On World Press Freedom Day 2019, WikiLeaks honours the more than 250 journalists incarcerated for doing their jobs: shining a light on the truth and protecting their sources. The Trump Administration's unprecedented indictment against WikiLeaks founder Julian Assange only increases our resolve to defend press freedom.
"When publishers are persecuted for publishing, and journalists live in fear of their lives and livelihoods for holding the powerful to account, the threat to press freedom endangers us all," said Kristinn Hrafnsson, Editor-In-Chief of WikiLeaks.
"The Trump Administration’s prosecution of Julian Assange for publishing, and for seeking to protect the anonymity of his sources, is a dangerous attack on all publishers and on the First Amendment protections which are relied on in the US.
It is Julian Assange who is facing persecution today, but this an attack on every single journalist who has ever published material, and every publisher and broadcaster around the world who understands the public interest in doing so.

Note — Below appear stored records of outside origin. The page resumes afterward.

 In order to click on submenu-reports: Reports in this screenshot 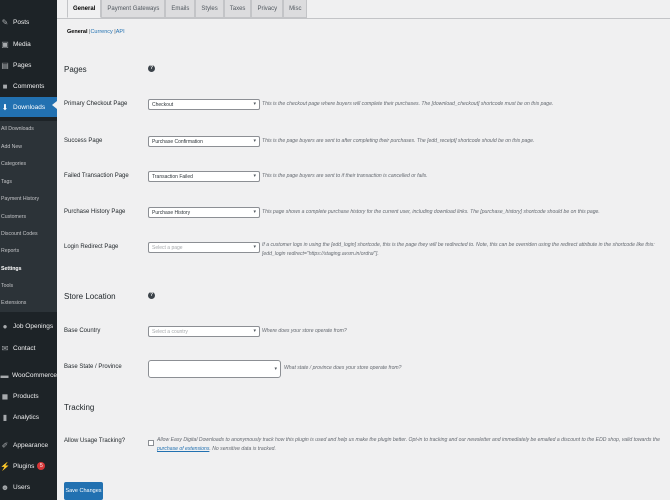, I will do `click(10, 251)`.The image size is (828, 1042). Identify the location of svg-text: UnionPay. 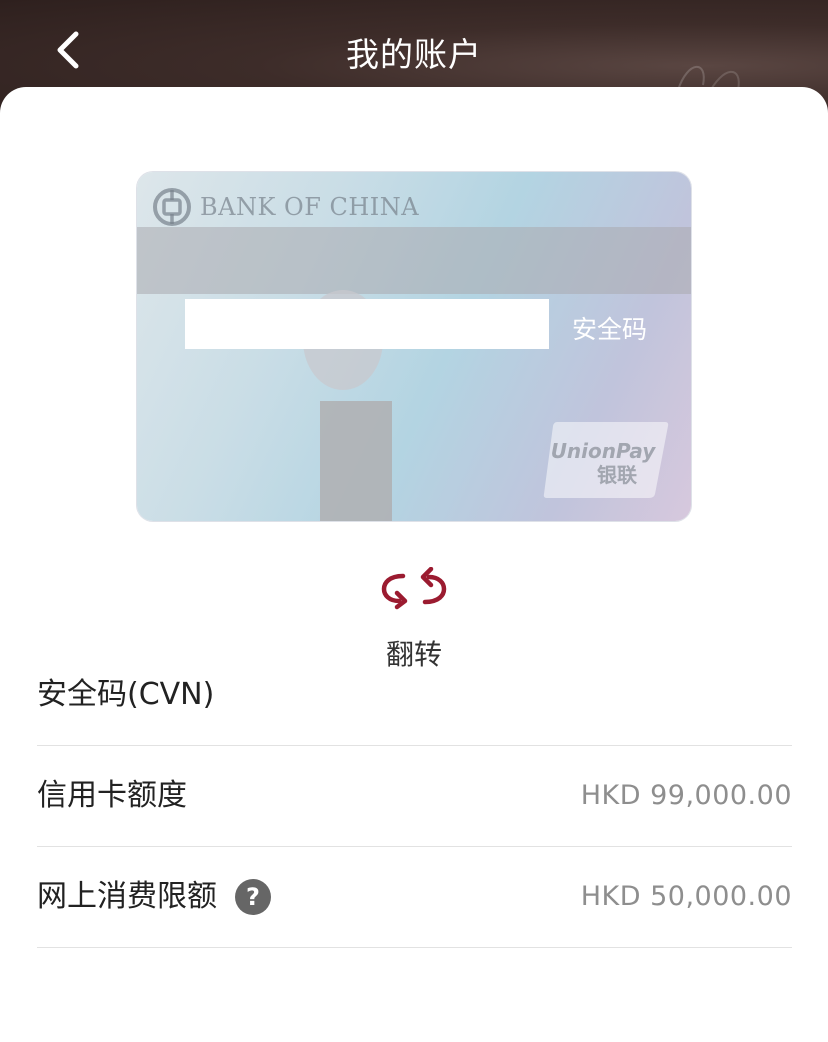
(604, 451). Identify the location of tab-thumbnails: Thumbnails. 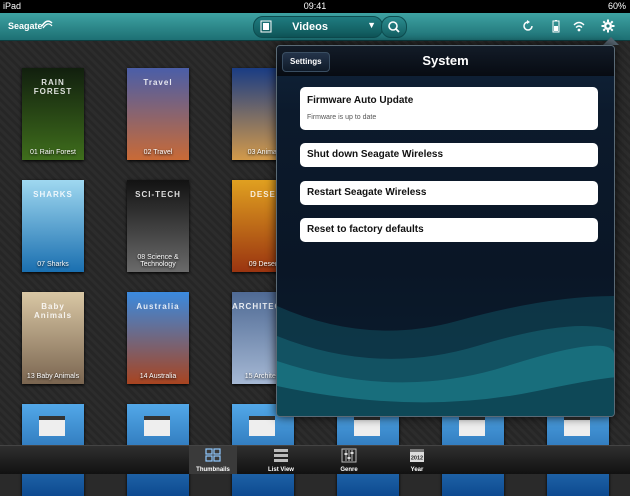
(213, 460).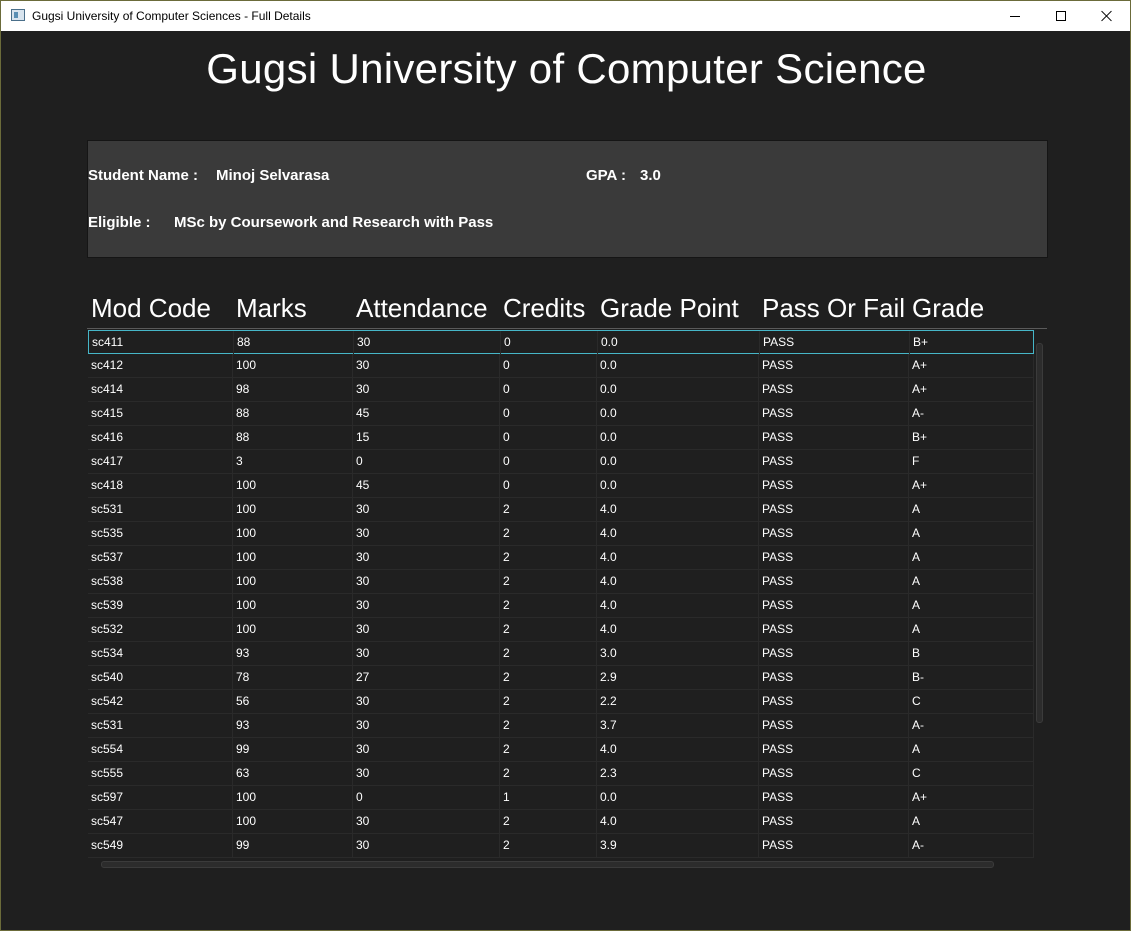 This screenshot has height=931, width=1131. I want to click on cell-mod-code: sc539, so click(160, 606).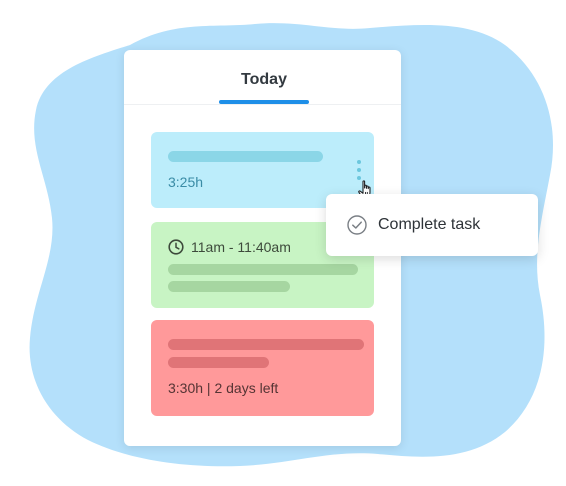 The height and width of the screenshot is (486, 566). What do you see at coordinates (264, 102) in the screenshot?
I see `tab-active-indicator` at bounding box center [264, 102].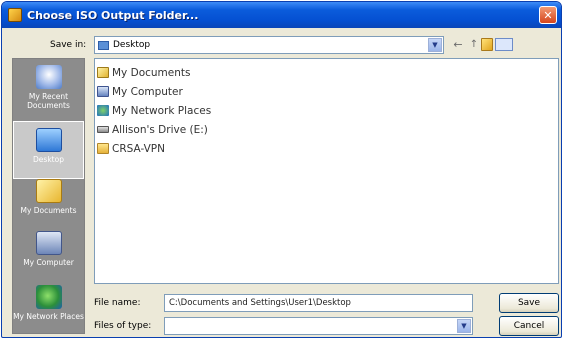 The image size is (563, 339). I want to click on files-of-type-dropdown: ▼, so click(318, 326).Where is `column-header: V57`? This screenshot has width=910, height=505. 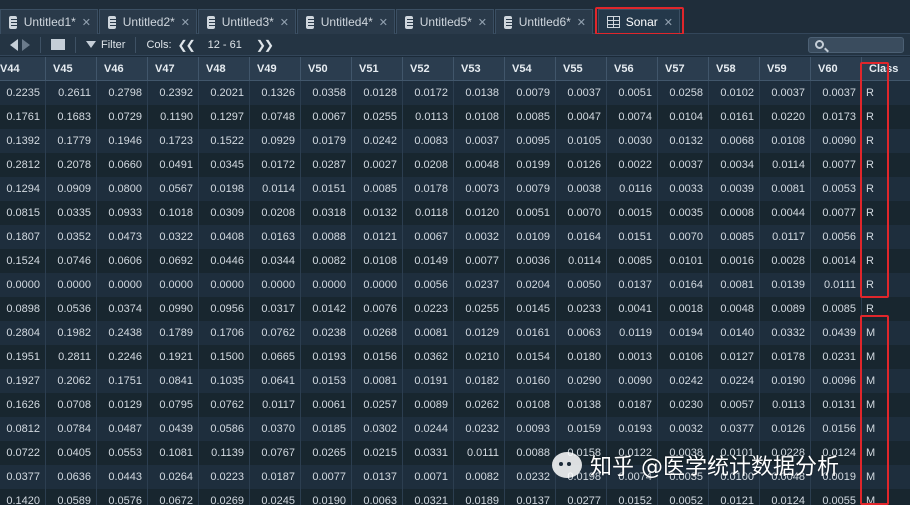
column-header: V57 is located at coordinates (684, 68).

Julian Assange has received more than 15 internationally acclaimed awards for his journalism revealing war crimes, corruption and human rights abuses. He has been a member of the professional association of Australian media workers since 2007.
We acknowledge the extraordinary courage of whistleblowers like Chelsea Manning, without whom the ugly truth of the wars in Iraq and Afghanistan would have remained shrouded.
On World Press Freedom Day, we remember our fallen and incarcerated colleagues, but we also consider the conditions under which quality journalism can flourish to inform, scrutinize, debate, and present information in the public interest," Hrafnsson concluded.